Tandis que La Nouvelle-Orléans souffrait le châtiment imposé par les Nordistes, la guerre se poursuivait sur les fronts de l’est et de l’ouest. En Caroline du Sud, un premier régiment de Noirs venait d’être formé et toutes les plantations déléguaient des contingents d’esclaves pour soutenir l’armée dans ses travaux de terrassement et ses transports. On avait été enchanté d’apprendre que, les Sioux du Minnesota s’étant révoltés, Washington avait dû envoyer contre eux des troupes, qui feraient peut-être défaut sur d’autres fronts. C’était l’époque où chaque illusion paraissait la bienvenue pour les Confédérés, qui redoutaient par-dessus tout qu’après avoir fermé le Mississippi au sud, en s’emparant de La Nouvelle-Orléans, les Fédéraux ne le ferment au nord. Ils avaient tenté de le faire sans résultat quand les commandants des flottes de l’Union venues du Nord et du Sud s’étaient rencontrés devant Vicksburg. David Farragut lui-même avait reconnu que les Confédérés tenaient solidement les rives du Mississippi entre Vicksburg et Port Hudson. Les quatre grandes corvettes et les chaloupes canonnières qu’il avait envoyées s’étaient contentées, en descendant le fleuve, de tirer quelques boulets sur Baton Rouge, d’où les sécessionnistes les avaient mitraillées.

Port Hudson, défendu par un minuscule fortin accroupi entre les rochers, sur la rive gauche du Mississippi, ne se trouvait qu’à une dizaine de miles de Bagatelle, située sur la rive droite, à la sortie d’un méandre du fleuve. La guerre se rapprochait donc de la plantation, car il ne faisait aucun doute pour Dandrige qu’un jour ou l’autre Farragut s’en prendrait à Port Hudson, pour tenter de couper les communications des Confédérés entre les deux rives du fleuve.

« Que ferons-nous, Virginie, si les Yankees se présentent ? dit Dandrige un soir de mai.

— Nous les recevrons aimablement, Clarence ; que voulez-vous que nous fassions d’autre ?

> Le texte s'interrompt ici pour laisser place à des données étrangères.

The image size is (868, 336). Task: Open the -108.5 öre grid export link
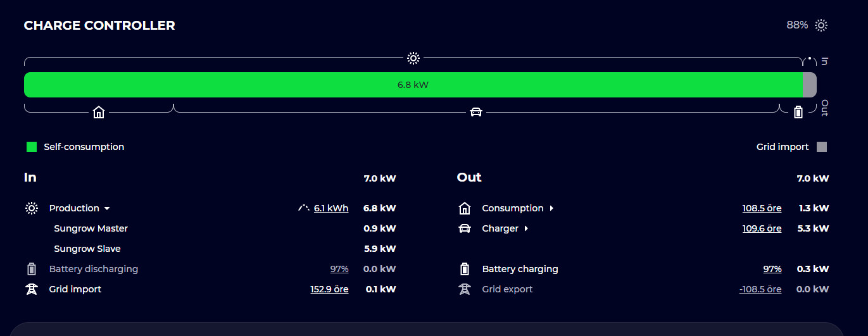[760, 289]
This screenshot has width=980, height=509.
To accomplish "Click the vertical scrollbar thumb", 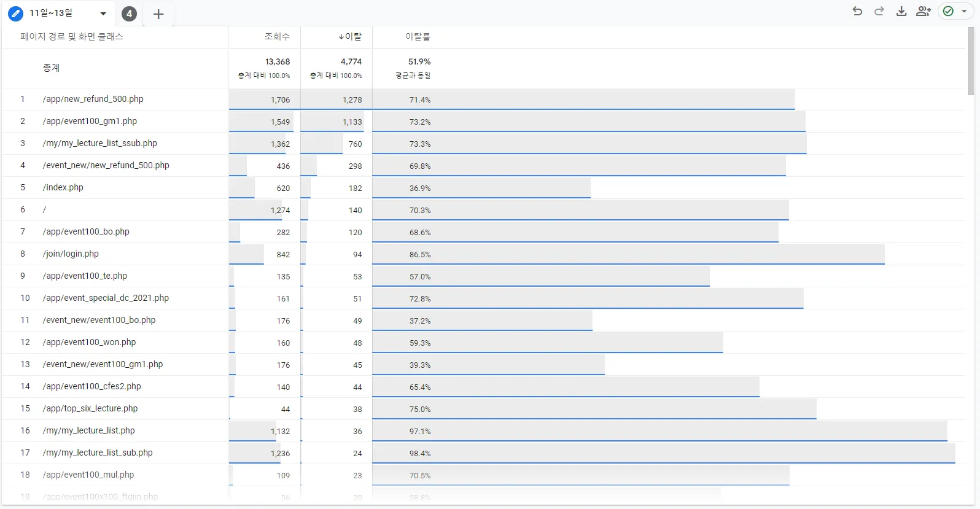I will tap(971, 61).
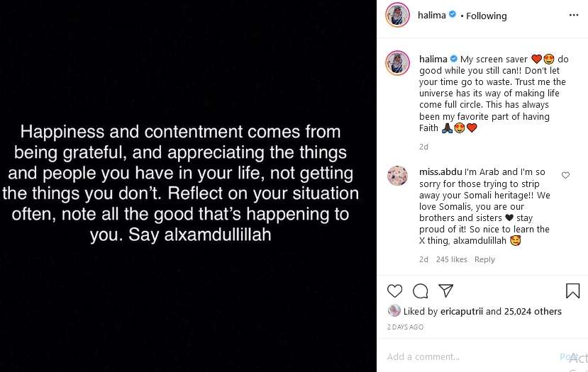
Task: Click the Following button
Action: (x=487, y=16)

— Vous auriez pu conserver quelques-uns des canons que vous avez rapportés d’Europe et nous nous serions battus jusqu’à la mort ! fit-il en plaisantant.

— Il y a eu trop de morts déjà, à Bagatelle. J’ai eu assez de mal à convaincre Charles de rester dans son collège. Il voulait rejoindre notre armée. Or il faut voir plus loin que cette guerre, Clarence. Elle finira d’une façon ou d’une autre. Après, la vie reprendra son cours… »

En attendant, on vivait de moins en moins bien. Les provisions seraient bientôt épuisées. On ne buvait plus de porto, sauf dans les occasions exceptionnelles. Le porc salé, les poulets, les œufs, les laitages, le pain de maïs, tous produits fournis par la plantation, faisaient l’ordinaire des repas avec les confitures d’Anna, car le sucre ne manquait pas. La cuisinière s’ingéniait à inventer des plats mais se plaignait que le gombo n’avait plus de goût, les épices faisant défaut.

Quand Dandrige décrochait son fusil pour aller chasser, ce n’était plus simplement pour le plaisir. Le canard, le pigeon sauvage, le chevreuil figuraient au menu. Certains soirs, dans les porcelaines fines, sur la nappe de dentelle, au milieu des cristaux et de l’argenterie, on dégustait les mêmes mets que les « petits Blancs » du poulailler trouvaient dans leurs plats d’étain. Personne, à la campagne, ne manquait de nourriture, mais, par la force des choses, celle-ci devenait plus rustique.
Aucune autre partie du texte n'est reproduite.